1) What have I done wrong? I couldn't find the answer anywhere online , is there something obvious that I am missing? I know I am wrong because $$\epsilon^2$$ is a $$3\times 3$$ matrix. A cross section can't be a matrix (As far as I know).

2) What will $$s$$ be? In the book Martin and Halzen the definition $$s$$ was simply $$s=(P_A+P_B)^2$$ But $$s$$ in Martin and Halzen was defined in the case of two vertex diagram. What will be the definition of $$s$$ in single vertex diagram?

• Normally when you square the matrix element you use the polarization sum rule for the photo polarization vectors $\sum_{\lambda \lambda'} \epsilon_{\mu}(\lambda)\epsilon_{\nu}^*(\lambda') = -g_{\mu \nu}$. – Triatticus May 17 '19 at 17:58
• @Triatticus So you're saying I'll get a factor of 4 because $$g_{\mu\nu}g^{\mu\nu}=4$$ Is this what you're saying? – Manvendra Somvanshi May 19 '19 at 9:23

Your expression for $$\mathcal{M}^2$$ is wrong. Inside $$\mathcal{M}$$ polarisation vectors are contracted with the momenta so for example $$\left|(P + P')^\mu \epsilon_\mu\right|^2 =(P + P')^\mu \epsilon_\mu \, (P + P')^\nu \epsilon_\nu =(P + P') \cdot \epsilon \, \,(P + P') \cdot \epsilon$$ It seems that you incorrectly contracted the $$(P + P')$$ factors with themselves and were left with $$\epsilon$$ vectors you didn't know what to do with.

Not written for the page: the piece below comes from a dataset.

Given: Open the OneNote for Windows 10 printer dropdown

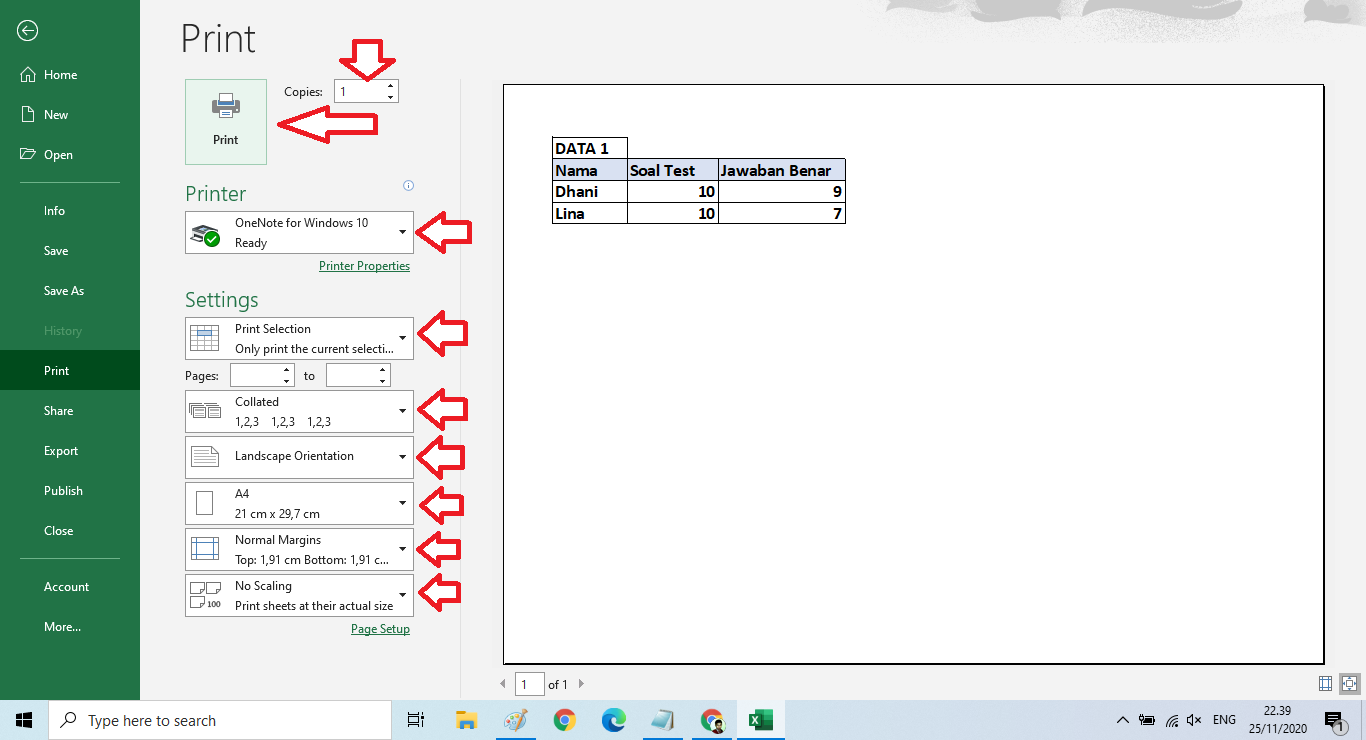Looking at the screenshot, I should (x=298, y=232).
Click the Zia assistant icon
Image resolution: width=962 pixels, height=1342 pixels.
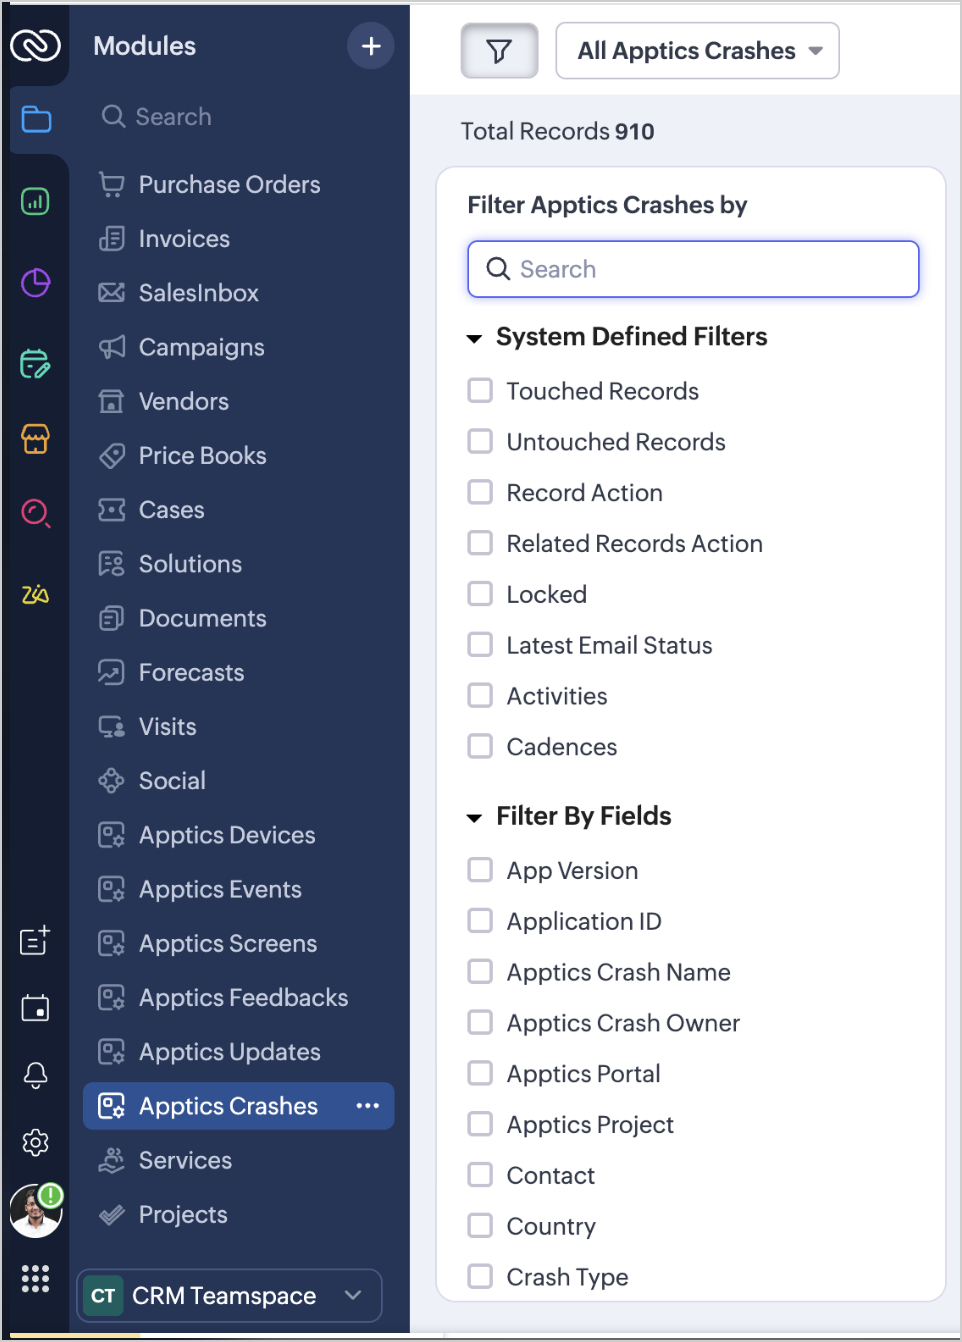pyautogui.click(x=35, y=595)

The expected probability density for Compton scattering is

$$\begin{equation*} \langle|\mathcal{M}|^2\rangle= 2e^4\left( \frac{\omega}{\omega'}+\frac{\omega'}{\omega} +\left(\frac{m}{\omega}-\frac{m}{\omega'}+1\right)^2-1 \right) \end{equation*}$$

where $$\omega$$ is the angular frequency of the incident photon, $$\omega'$$ is the angular frequency of the scattered photon, and $$m$$ is electron mass.

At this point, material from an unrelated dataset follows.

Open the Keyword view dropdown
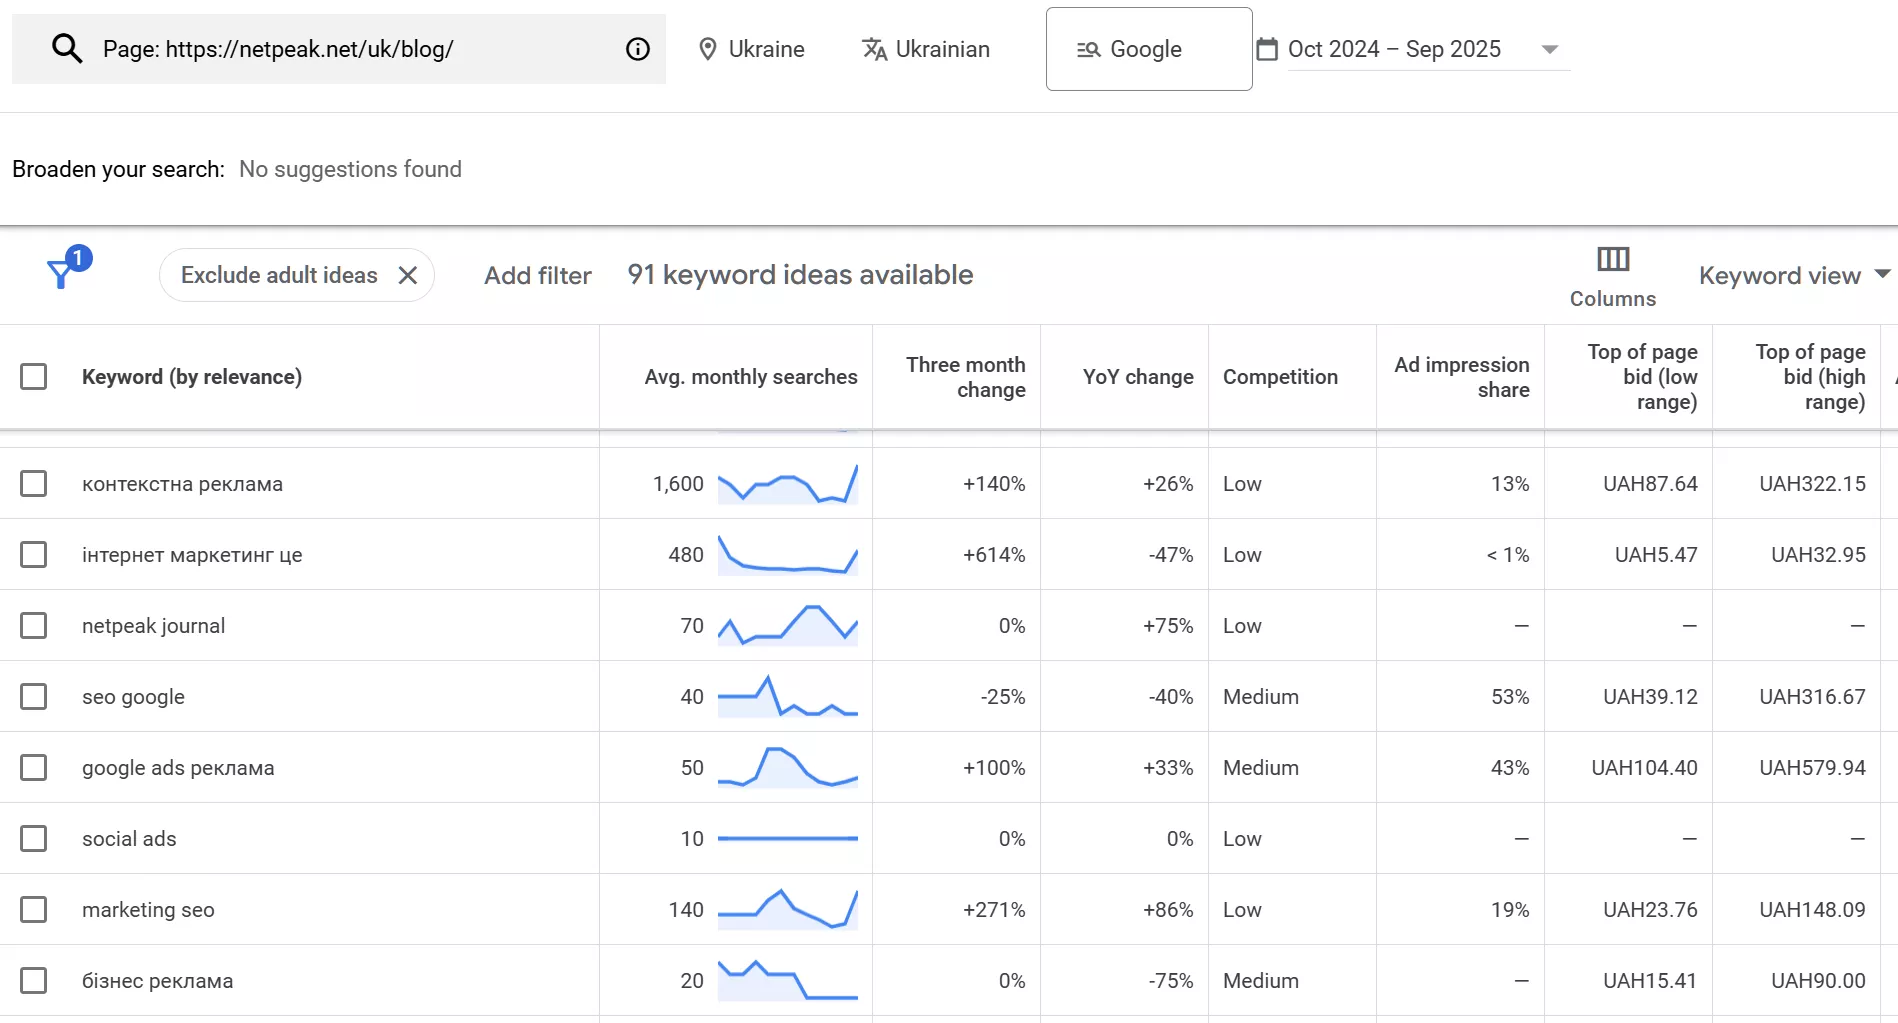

The Compton formula is $$\begin{equation*} \frac{1}{\omega'}-\frac{1}{\omega}=\frac{1-\cos\theta}{m} \end{equation*}$$

It follows that $$\begin{equation*} \cos\theta=\frac{m}{\omega}-\frac{m}{\omega'}+1 \end{equation*}$$

Then by substitution $$\begin{equation*} \langle|\mathcal{M}|^2\rangle= 2e^4\left( \frac{\omega}{\omega'}+\frac{\omega'}{\omega}+\cos^2\theta-1 \right) \end{equation*}$$

The differential cross section is $$\begin{equation*} \frac{d\sigma}{d\Omega} = \frac{\alpha^2}{2m^2} \left(\frac{\omega'}{\omega}\right)^2 \left( \frac{\omega}{\omega'}+\frac{\omega'}{\omega}+\cos^2\theta-1 \right) \end{equation*}$$

For $$\omega\approx\omega'$$ $$\begin{equation*} \frac{d\sigma}{d\Omega} \approx \frac{\alpha^2}{2m^2} \left( \cos^2\theta+1 \right) \end{equation*}$$

See the following link for more on $$\langle|\mathcal{M}|^2\rangle$$ for Compton scattering.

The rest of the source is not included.